## What is asked
Carry on the thread about the Fed and the gold standard, starting right after its last sentence.

## Page
=-=-=-=-=

Gold, silver… any asset really. Historically, gold and/or silver have been the index for transactions. Even Alan Greenspan says that a gold standard automatically does what the fed tries to do. It just contricted the government more than the pliticians would like.
Here is a great interview of him:
http://www.comedycentral.com/videos/index.jhtml?videoId=102970
Obviously you don’t just close down the fed and make their paper irredeemable. But you start by eliminating the sales and capital gains tax on monetary instruments and allow competition to take place. The market will end up standardizing it.
Clearly you have no clue what you’re talking about, but it’s because those who have studied Austrian economics know the problems caused by the manipulation of the money supply and all the malinvestment that results, that we recommend sound monetary policy which would use real assets instead of something manipulated and forced upon us.
With the Fed, you cannot predict what they will do or what politicians will do. In real terms, house prices will go down regardless of there being deflation or inflation of the money supply.
And you are missing the part about the treasury spending the money. The net effect being the same amount of money supply, but an increase in debt.
If the fed has a non-inflationary policy, it would increase rates, but it would not be anti-inflationary. If they kept rates low, then the Fed would end up buying more bonds via the FOMC and they would buy it by creating money. This money would go to the bank that would then leverage this new capital to create even more money.
How does the Fed buy bonds ?
By using money the Fed owns. Each member bank of the Fed, hundreds of them, are required to kick in 100 M $ more or less, depending on their size, into the Fed’s account. This entitles the bank to special “Fed shares”, that may not be sold or traded, like normal shares. By law, each member bank is paid a fixed 6 %/ yr. , on the dollar value of money it used to buy the shares.

=-=-=-=-=

## Supplied material
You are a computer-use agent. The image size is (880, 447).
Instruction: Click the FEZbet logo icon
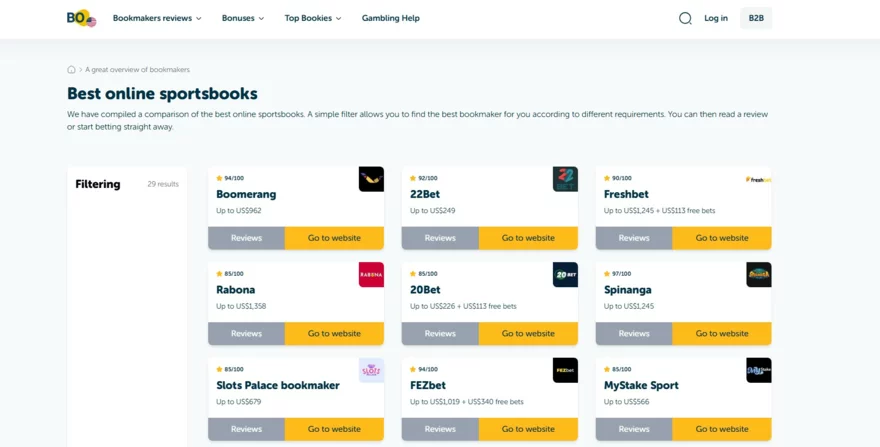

=-=-=-=-=

## Task answer
The Fed does not create money. When it buys bonds, cash goes from the “Fed money account”, to who ever sold the bond. This has the effect of expanding the money supply for the whole economy. Conversely, falling stock prices, or the Fed selling some of it’s bonds, have the effect of reducing the overall economy’s money supply. At no part during this process does the Fed "create " money. If the expansion of the money supply by lending creates money, it also destroys it. As debts are paid off, written down, stocks go down in value etc. , trillions of dollars disappear from the economy.
Being run by bankers, the Fed has a tendency to buy low and sell high. After the member banks were paid their 6 % on their Fed share money, about 30 billion $ of profit was turned over to the USA treasury last year .
I will do a little research, see if I can find out how much money the Fed has.
In any event, the Fed only buys bonds with the finite amount of $ that is in the giant account that is created from the members "share cash ".
I guess what I am trying to say is the Fed buys bonds with capital raised from member banks capital. Were they actually able to "create " money to buy bonds, the system would be wildly inflationary. Instead, after the first "energy crisis " caused massive inflation , the country moved away from making electricity with oil, and switched to natural gas and coal.
So 30 years of rapid growth and low inflation go by , we have a second oil shock. This time, inflation may hit 10 %.
Last time, inflation hit 21 %. I was to spend the next decade or so trying to explain to people that Reaganomics didn’t beat inflation. The crash in world oil prices did.
Aside from greed, which I presume is a constant, isn’t our current problem a more or less direct result of lack of regulation on the existing financial system? Gilby’s arguments continually seem to state that the market will regulate itself. I don’t see this happening in the real world, not when there’s an incentive to make money by any means that are legal.
So what worries me about this current bailout plan, is putting it into effect without putting some regulation back on. This might include some things that are like deregulation, like possibly taking away the incentives for people to buy instead of rent. The logic for a homeowner of owning over renting will not go away, so why have financial imperatives to get people to buy? But if we just put a giant band-aid on the situation I worry we aren’t fixing anything and we’re just pushing the problems further into the future.
What caused the problem
Regulations for default credit swaps and all that stuff that was used to artificially make the assets appear more sound then they were, might help.
The root cause of 90 % of the problem is the decline in property values. The only real way to be sure borrows don’t dump their home on the bank as soon as values fall 20 %, is to make a law requiring a 25 % down payment.
A higher down payment will mean a lot fewer people will be able to bid on homes. It would do a lot to discourage speculation as well.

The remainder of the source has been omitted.